The doctor agreed, and they agreed to remove the entire lump. Once the date was set, all she could do was wait and arrange for the time away from ***mart. That wasn't so easy--their computerized scheduling system originally assigned her to work on the very day of the surgery, even though she had applied for the time off over a month before. They finally fixed it. (She has insurance through ***-mart, which seems to cover most of the cost.)

We went on our hikes and had our talks during August and early September. The operation was one of the topics, but just one. We talked about other stuff, too--work, family, things we want to do, things we have already done. It obviously didn't get in the way of having a good time on a summer day.

The big day was two weeks ago, on the 19th. My wife and I drove down there that night, had supper with her guy and then we all went to the hospital. She went home the next day, about noon. The tube in her neck was removed the day after that. We visited them again on Thursday--watched a movie and played Uno. We didn't talk about the lump, but we sensed some tension: The lab's report wasn't due until next week.

The final word came last Tuesday during a visit with the doctor. Benign.

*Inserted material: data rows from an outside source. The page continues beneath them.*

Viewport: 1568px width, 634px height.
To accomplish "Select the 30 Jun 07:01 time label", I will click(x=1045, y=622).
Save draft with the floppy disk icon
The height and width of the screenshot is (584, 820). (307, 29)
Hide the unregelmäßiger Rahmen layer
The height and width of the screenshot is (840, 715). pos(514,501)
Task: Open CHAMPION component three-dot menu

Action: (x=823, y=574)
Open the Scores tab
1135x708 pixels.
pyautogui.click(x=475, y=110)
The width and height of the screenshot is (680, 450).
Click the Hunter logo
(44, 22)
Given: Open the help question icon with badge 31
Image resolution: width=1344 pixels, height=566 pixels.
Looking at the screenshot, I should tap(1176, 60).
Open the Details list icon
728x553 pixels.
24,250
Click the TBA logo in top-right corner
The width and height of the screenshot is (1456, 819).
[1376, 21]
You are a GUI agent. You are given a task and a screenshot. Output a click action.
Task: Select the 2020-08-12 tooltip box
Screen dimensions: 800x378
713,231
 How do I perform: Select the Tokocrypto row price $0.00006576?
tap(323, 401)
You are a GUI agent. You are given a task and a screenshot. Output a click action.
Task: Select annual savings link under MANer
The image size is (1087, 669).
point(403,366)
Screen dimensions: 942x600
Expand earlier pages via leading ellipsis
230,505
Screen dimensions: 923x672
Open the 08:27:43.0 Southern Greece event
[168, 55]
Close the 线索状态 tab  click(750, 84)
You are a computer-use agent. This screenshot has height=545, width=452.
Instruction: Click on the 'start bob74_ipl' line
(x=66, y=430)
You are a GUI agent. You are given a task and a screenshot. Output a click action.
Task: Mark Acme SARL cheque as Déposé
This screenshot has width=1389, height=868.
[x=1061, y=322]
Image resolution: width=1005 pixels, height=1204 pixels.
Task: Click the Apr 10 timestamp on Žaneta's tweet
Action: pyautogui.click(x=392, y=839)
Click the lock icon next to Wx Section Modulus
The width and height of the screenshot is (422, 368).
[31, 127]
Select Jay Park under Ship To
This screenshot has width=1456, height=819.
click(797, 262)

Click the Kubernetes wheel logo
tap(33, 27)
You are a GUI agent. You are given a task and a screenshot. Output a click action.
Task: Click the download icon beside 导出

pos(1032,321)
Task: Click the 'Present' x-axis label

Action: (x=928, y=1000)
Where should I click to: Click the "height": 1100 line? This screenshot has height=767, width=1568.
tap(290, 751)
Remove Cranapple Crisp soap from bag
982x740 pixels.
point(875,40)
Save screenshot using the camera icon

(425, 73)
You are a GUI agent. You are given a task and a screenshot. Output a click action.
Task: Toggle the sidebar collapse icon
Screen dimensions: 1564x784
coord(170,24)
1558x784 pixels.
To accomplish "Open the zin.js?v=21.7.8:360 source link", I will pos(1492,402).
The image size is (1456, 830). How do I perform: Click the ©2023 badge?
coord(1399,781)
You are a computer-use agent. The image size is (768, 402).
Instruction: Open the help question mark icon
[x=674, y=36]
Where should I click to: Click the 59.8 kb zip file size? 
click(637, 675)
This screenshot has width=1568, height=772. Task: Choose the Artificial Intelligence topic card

She had some neck pain after the operation, but it has been easing. She stopped taking the codeine pills a few days after the surgery. No doubt her neck felt even better after seeing the doctor last week. It's still rather sore, she told me over the weekend.

This Tuesday, she goes back to work at ***mart. But she has made a change there, too--she is not going back to customer service. Instead, she will once again be a cashier. It pays a little less, but it spares her from a lot of stress, and it seems like a wise decision. Let someone else deal with that.